La garanzia è europea, ma la deve garantire il venditore. Nel caso di Amazon, per esempio, dove sono presenti tanti prodotti provenienti da altri paesi europei la responsabilità dell’assistenza è del distributore nazionale se il bene è di importazione ufficiale, oppure di Amazon o infine del marketplace che gli si è appoggiato, questi ultimi due casi se quel bene non è stato ufficialmente distribuito in Italia. Se un cliente compra su Amazon un giradischi Pro-Ject regolarmente distribuito da Audiogamma, quest’ultima risponderà nei termini della garanzia alla riparazione del prodotto, mentre se quello stesso giradischi è stato venduto da un venditore tedesco, sarà lui a dover rispondere verso il cliente della copertura (codice del consumatore dice che in caso di mal funzionamento del prodotto per cause non imputabili al cliente, tutti gli oneri di riparazione e sostituzione sono a carico del venditore, quindi spese di spedizione incluse. Le spese di spedizione sono a carico del consumatore SOLO nel diritto di recesso, quando cioè si decide di restituire un prodotto funzionante).  Le “altre necessità” sono tutte da discutere, se l’acquirente compra in un negozio può lì rivolgersi, su internet ovviamente questa “assistenza” si dirada molto. Per quello, secondo me, per molte tipologie di prodotti è meglio spendere qualche soldo in più ma perfezionare l’acquisto presso un punto vendita. 

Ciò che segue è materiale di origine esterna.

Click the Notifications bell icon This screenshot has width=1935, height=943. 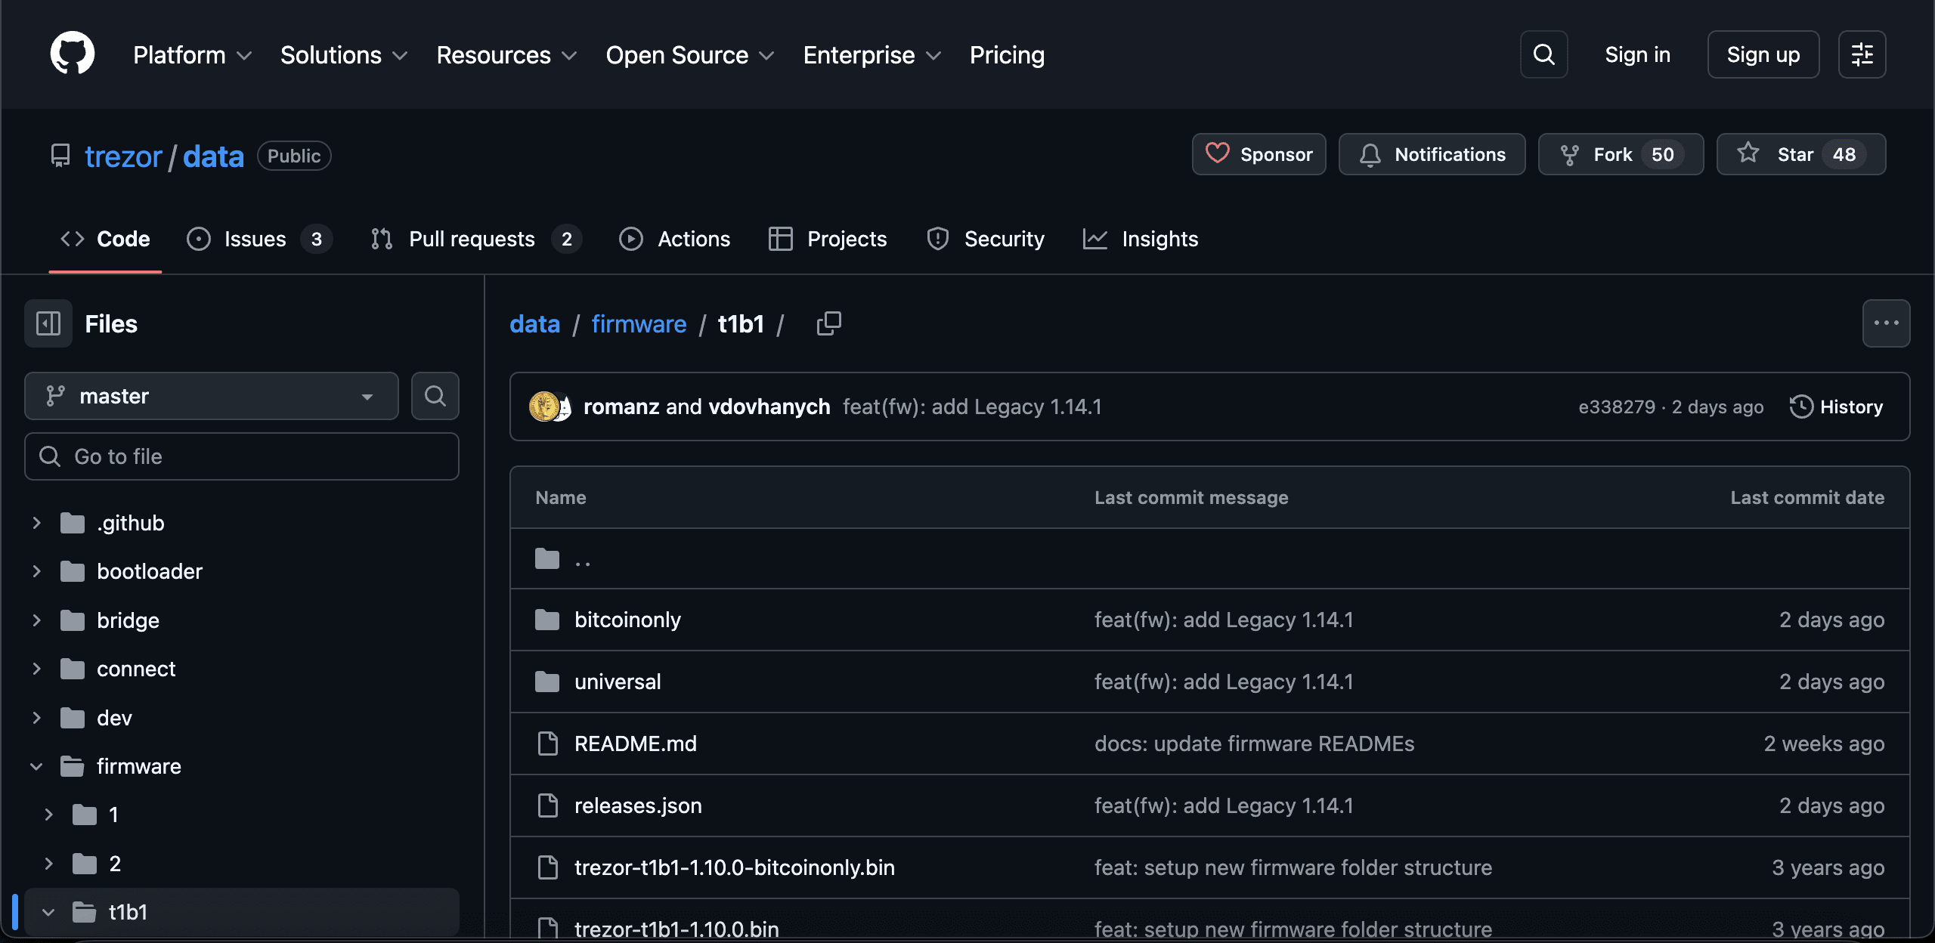click(1371, 154)
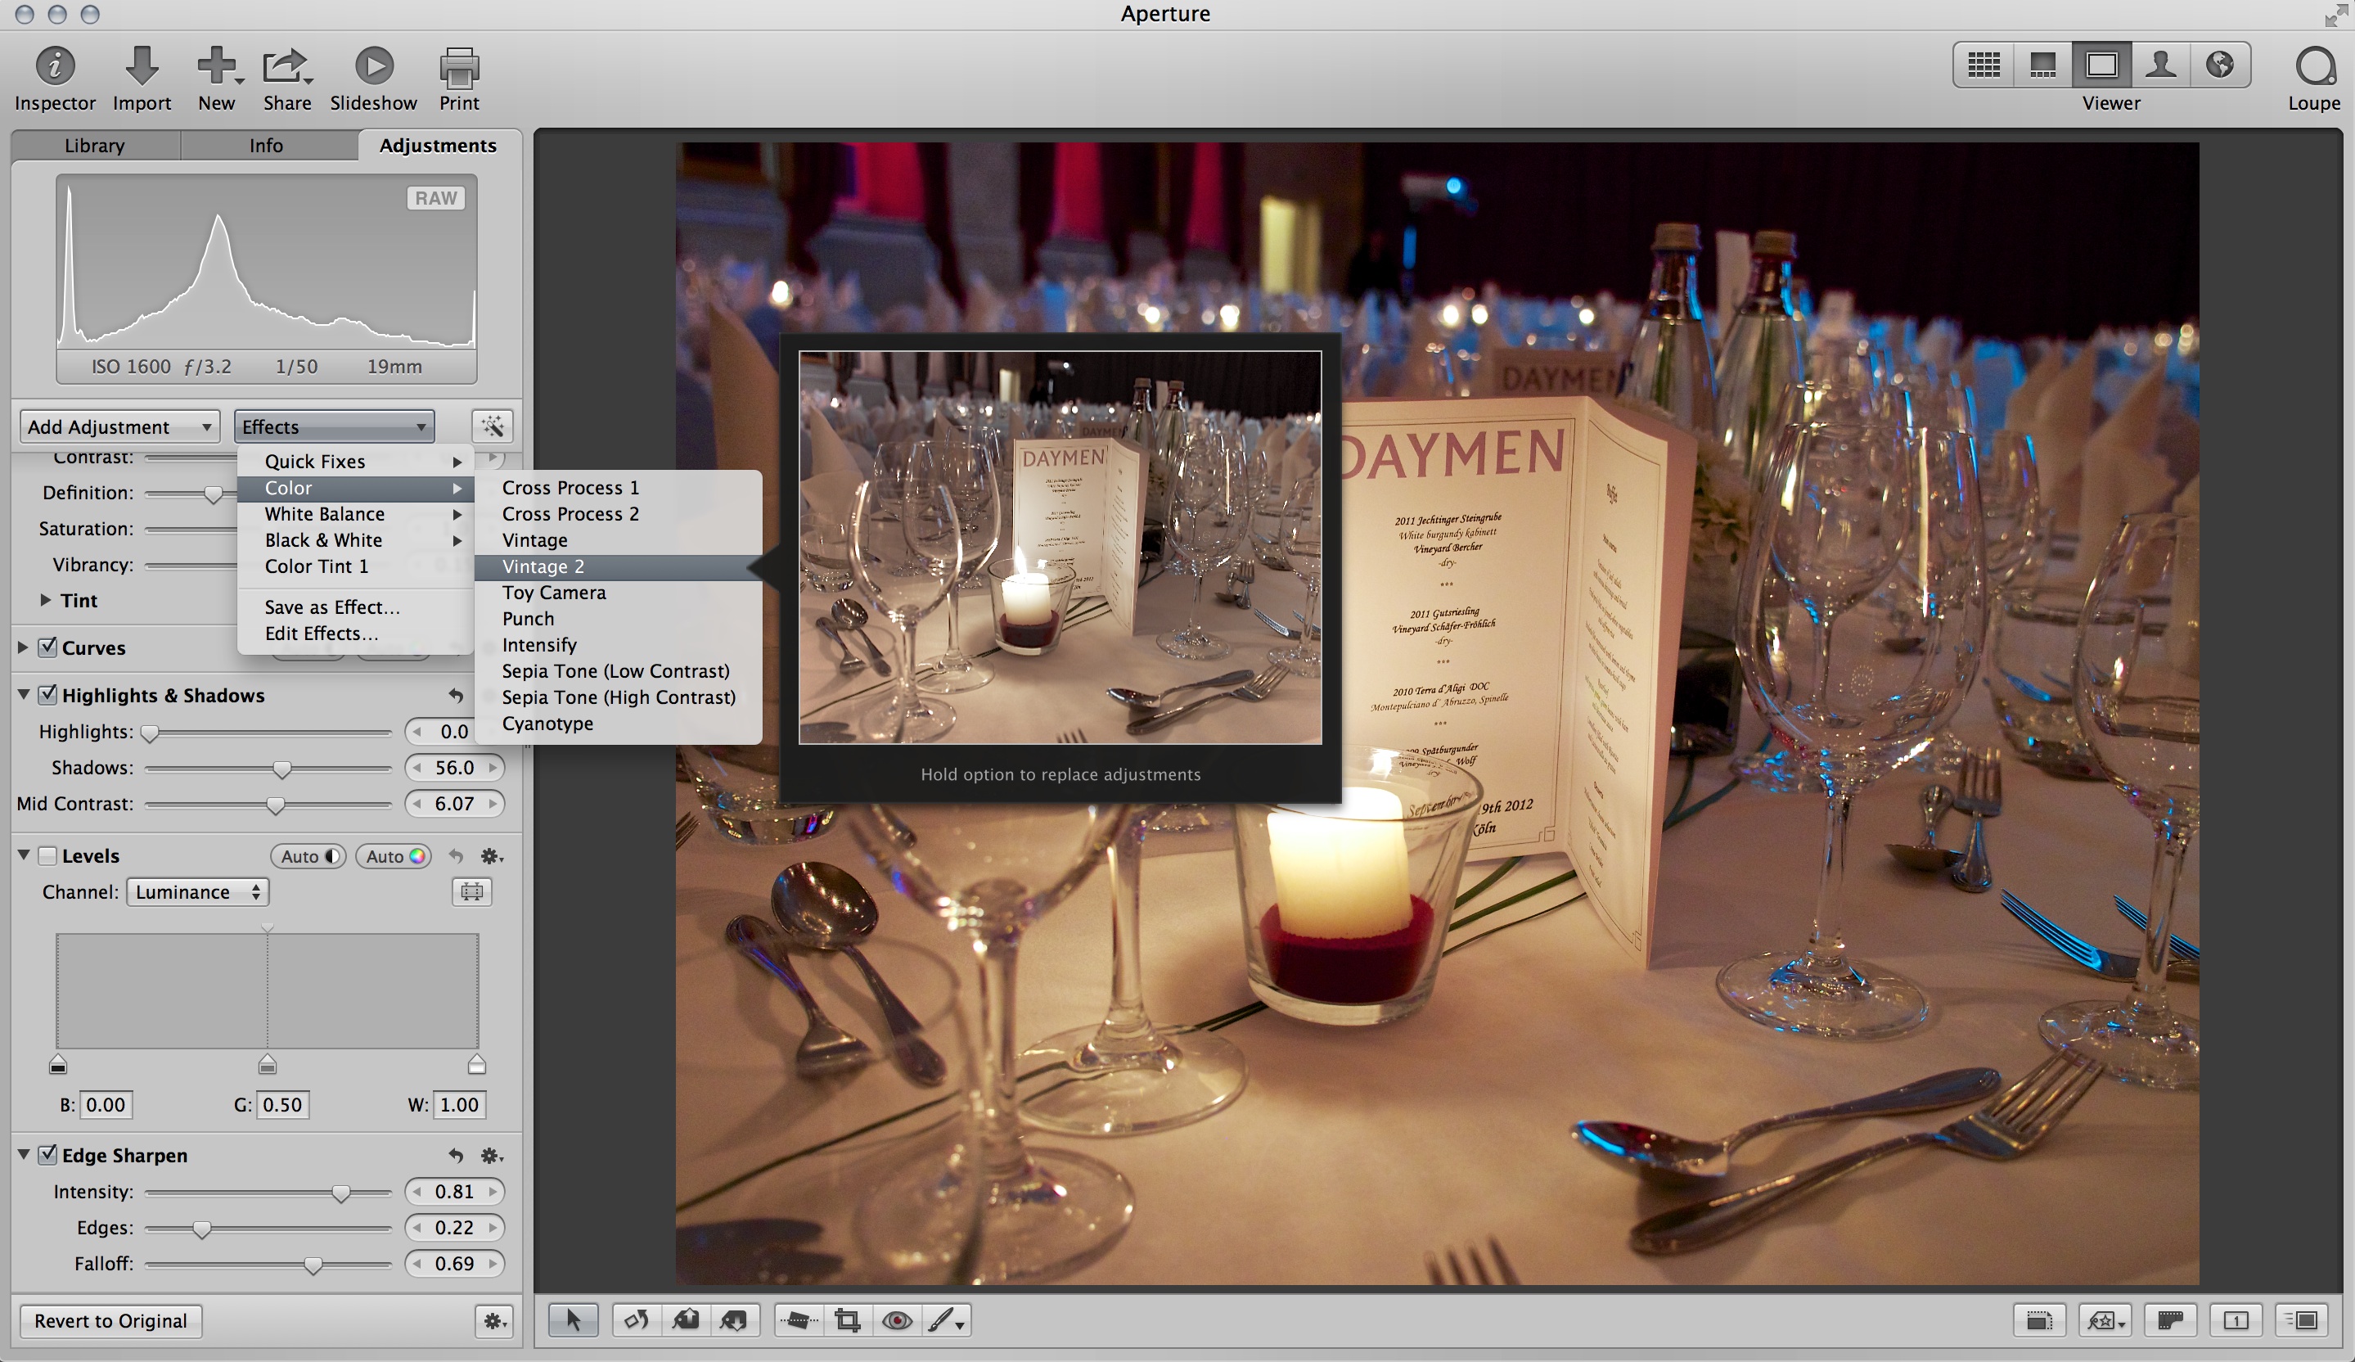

A proposito di mercati e globalizzazione, volevo far presente un problema molto sentito e che sta facendo prevalere le economie forti. Grazie al fatto che Amazon è presente in tanti paesi europei è molto più semplice per le economie forti essere presenti ovunque, senza troppo rumore. Un prodotto “prime” può provenire da qualsiasi paese europeo dove Amazon è presente. Amazon mette in concorrenza i distributori tra di loro, comprando dove il prezzo è più basso; in alcuni paesi ci sono addirittura le filiali delle aziende madri, che quindi, proprio per il fatto di appartenere all’azienda stessa, hanno accesso a listini “export” completamente diversi e quindi praticare ad Amazon dei prezzi di cessione ridotti all’osso. Ecco che ci ritroviamo in casa la concorrenza dello stesso produttore, veicolata da Amazon, e ovviamente a prezzi estremamente più concorrenziali. Quindi il concetto di “globalizzazione” a mio avviso andrebbe rivisto. Quei punti percentuali che l’acquirente risparmia, significano per l’economia debole che subisce l’importazione, perdita di posti di lavoro, sia nel canale distributivo che come assistenza pre e post vendita. I nostri soldi, piuttosto che rimanere in Italia, se ne vanno altrove, impoverendo sempre di più la nostra economia. Il cliente finale, soprattutto con la tecnologia complessa, subisce spesso una perdita, comprando un bene che poi non riesce a utilizzare, o che non sa neanche scegliere.